I. LES ENJEUX DU NUMÉRIQUE

La généralisation des technologies numériques au niveau de la production, d'abord, puis des moyens de diffusion ensuite, s'est traduite par une explosion du nombre de chaînes ; il existait quatre chaînes nationales numériques, il y a dix ans en France ; aujourd'hui, on en compte plus de quatre-vingt en sus des chaînes hertziennes.

Mais ce bond quantitatif est également un bond qualitatif. Nous sommes entrés pleinement dans la société de l'information, une société faite de réseaux interconnectés. Nous bénéficions d'une certitude, celle d'assister à un phénomène de convergence en déplorant toutefois beaucoup d'incertitudes sur les modalités de l'évolution.

En lançant une conférence audiovisuelle sur " Les défis et opportunités à l'ère numérique ", la Commission européenne et la Grande-Bretagne - profitant de sa présidence de l'Union européenne - ont mis l'accent sur le thème de la convergence dans l'espoir, à peine dissimulé, de relancer le processus de déréglementation.

Cette conférence, qui s'est tenue du 6 au 8 avril 1998 à Birmingham , sous le patronage notamment de BT et Cable & Wireless, deux géants des télécommunications britanniques, a été l'occasion d'une intervention remarquée du magnat australo-britannique, Rupert Murdoch : " Nous sommes pour le changement et le progrès, pas pour le protectionnisme. Nous sommes pour la libre circulation des ressources, l'un des buts de Jacques Santer, pas pour protéger les monopoles locaux. Nous sommes pour une compétition vigoureuse, pas pour des distorsions de marché. "

Les propos échangés lors de la conférence de Birmingham apparaissent comme les premières retombées du Livre Vert sur " La convergence des secteurs des télécommunications, des médias et des technologies de l'information ", élaboré sous l'autorité de Martin Bangemann, commissaire européen chargé des télécommunications et adopté en décembre 1997.

Les discussions de Birmingham ont montré qu'il n'y avait pas " convergence sur la convergence ". En effet, ce terme, qui se veut fédérateur s'applique à des évolutions dont on peut penser qu'elles ne seront pas nécessairement convergentes :

•  La première est d'ordre technique. Elle résulte du développement des technologies numériques qui permettent à des supports différents de transporter des signaux et des services analogues ou du moins concurrents ;

•  La seconde est de type capitalistique.
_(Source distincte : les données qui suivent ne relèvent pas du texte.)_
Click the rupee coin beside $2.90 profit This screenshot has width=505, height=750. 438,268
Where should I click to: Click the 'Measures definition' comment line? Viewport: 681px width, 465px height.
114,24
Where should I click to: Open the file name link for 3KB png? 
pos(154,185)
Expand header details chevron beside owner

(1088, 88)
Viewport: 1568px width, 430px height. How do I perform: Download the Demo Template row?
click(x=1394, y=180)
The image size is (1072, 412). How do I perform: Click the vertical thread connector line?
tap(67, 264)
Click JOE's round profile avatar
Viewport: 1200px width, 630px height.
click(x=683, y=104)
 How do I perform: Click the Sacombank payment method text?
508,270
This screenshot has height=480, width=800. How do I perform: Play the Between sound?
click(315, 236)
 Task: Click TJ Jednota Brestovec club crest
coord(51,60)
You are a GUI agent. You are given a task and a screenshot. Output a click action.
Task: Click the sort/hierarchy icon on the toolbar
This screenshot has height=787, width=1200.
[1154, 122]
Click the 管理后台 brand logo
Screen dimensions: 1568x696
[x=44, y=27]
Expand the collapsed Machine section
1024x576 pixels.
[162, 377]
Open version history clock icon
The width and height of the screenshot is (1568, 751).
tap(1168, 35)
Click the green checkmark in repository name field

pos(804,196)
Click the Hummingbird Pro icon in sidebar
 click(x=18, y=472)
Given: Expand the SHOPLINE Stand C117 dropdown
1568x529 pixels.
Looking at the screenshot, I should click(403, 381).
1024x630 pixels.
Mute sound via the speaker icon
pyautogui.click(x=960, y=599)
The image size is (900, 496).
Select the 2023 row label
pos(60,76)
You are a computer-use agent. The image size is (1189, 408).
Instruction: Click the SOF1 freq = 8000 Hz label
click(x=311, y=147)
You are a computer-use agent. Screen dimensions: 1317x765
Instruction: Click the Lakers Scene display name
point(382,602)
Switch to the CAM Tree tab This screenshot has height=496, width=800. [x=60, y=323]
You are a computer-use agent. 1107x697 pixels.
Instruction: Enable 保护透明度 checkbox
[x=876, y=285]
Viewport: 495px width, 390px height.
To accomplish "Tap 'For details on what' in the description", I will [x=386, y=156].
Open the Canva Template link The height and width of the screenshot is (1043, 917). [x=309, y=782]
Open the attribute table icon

L'ampleur des investissements nécessaires dans les modes de transport - on dit couramment les " tuyaux " -, les incertitudes sur les choix qui seront faits par le marché - et donc les risques encourus - encouragent les opérateurs à se regrouper et à s'adosser à de grands groupes de télécommunication ou d'informatique ;

•  La troisième est de nature commerciale. Les techniques mises en service et les regroupements entre opérateurs permettent d'envisager un système d'accès commun - " guichet unique de facturation " -, pour des services tels que téléphone, Internet ou télévision, même si ceux-ci sont reçus par des terminaux techniquement différents.
On voit bien que l'intérêt des gros opérateurs, issus notamment des télécommunications, est de s'abriter derrière une prétendue nécessité technique pour tenter d'obtenir l'abandon de toute réglementation des contenus, c'est-à-dire de toutes entraves au développement de leurs activités industrielles. Il y a là une confusion, volontairement entretenue, qui tend à minimiser les risques non négligeables d'une convergence non maîtrisée.